Meyer Irmtraud M, Durbin Richard
Wellcome Trust Sanger Institute, Wellcome Trust Genome Campus, Hinxton, Cambridge CB10 1SA, UK.
Nucleic Acids Res. 2004 Feb 4;32(2):776-83. doi: 10.1093/nar/gkh211. Print 2004.
One of the primary tasks in deciphering the functional contents of a newly sequenced genome is the identification of its protein coding genes. Existing computational methods for gene prediction include ab initio methods which use the DNA sequence itself as the only source of information, comparative methods using multiple genomic sequences, and similarity based methods which employ the cDNA or protein sequences of related genes to aid the gene prediction. We present here an algorithm implemented in a computer program called Projector which combines comparative and similarity approaches. Projector employs similarity information at the genomic DNA level by directly using known genes annotated on one DNA sequence to predict the corresponding related genes on another DNA sequence. It therefore makes explicit use of the conservation of the exon-intron structure between two related genes in addition to the similarity of their encoded amino acid sequences. We evaluate the performance of Projector by comparing it with the program Genewise on a test set of 491 pairs of independently confirmed mouse and human genes. It is more accurate than Genewise for genes whose proteins are <80% identical, and is suitable for use in a combined gene prediction system where other methods identify well conserved and non-conserved genes, and pseudogenes.

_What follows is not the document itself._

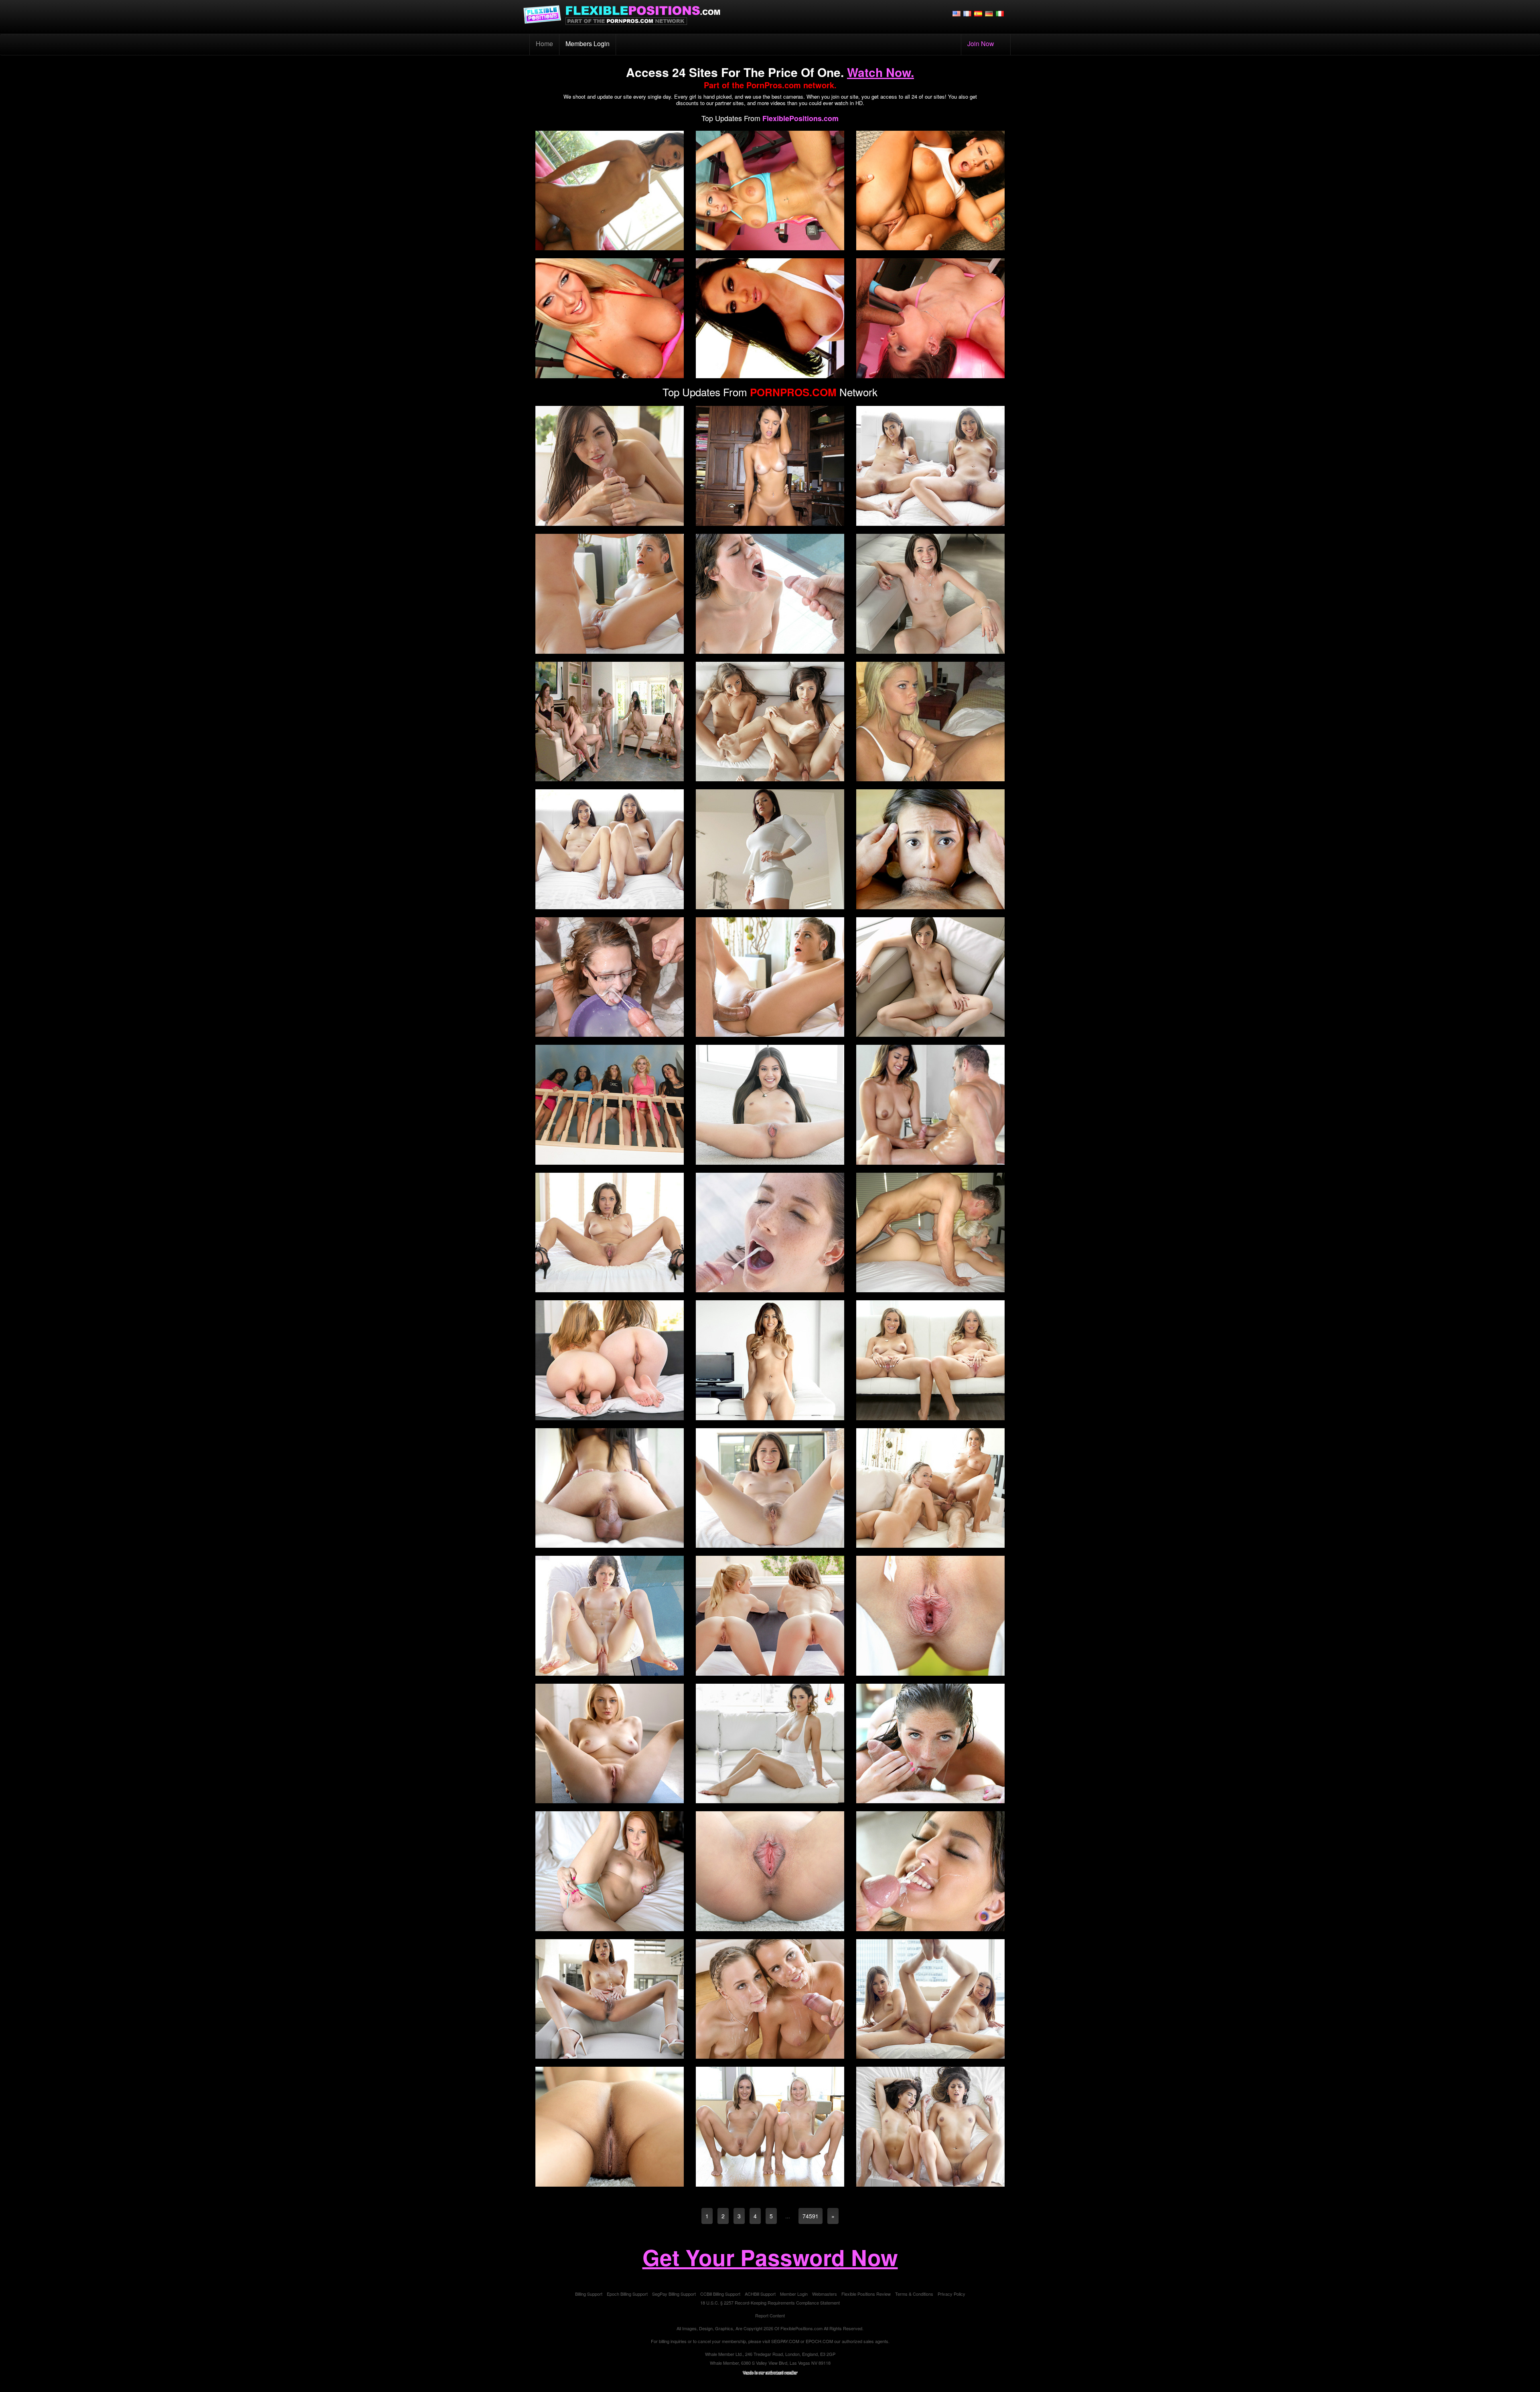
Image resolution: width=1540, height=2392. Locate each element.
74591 (810, 2216)
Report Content (770, 2315)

解读新测序基因组的功能内容的主要任务之一是识别其蛋白质编码基因。现有的基因预测计算方法包括:从头开始的方法,即仅将DNA序列本身作为信息来源;比较方法,使用多个基因组序列;以及基于相似性的方法,利用相关基因的cDNA或蛋白质序列辅助基因预测。我们在此展示一种在名为Projector的计算机程序中实现的算法,该算法结合了比较法和相似性方法。Projector通过直接利用注释在一个DNA序列上的已知基因来预测另一个DNA序列上的相应相关基因,从而在基因组DNA水平利用相似性信息。因此,除了编码氨基酸序列的相似性外,它还明确利用了两个相关基因之间外显子 - 内含子结构的保守性。我们通过在由491对经独立确认的小鼠和人类基因组成的测试集上,将Projector与Genewise程序进行比较,来评估Projector的性能。对于蛋白质相似度小于80%的基因,它比Genewise更准确,并且适用于组合基因预测系统,在该系统中其他方法可识别高度保守和非保守基因以及假基因。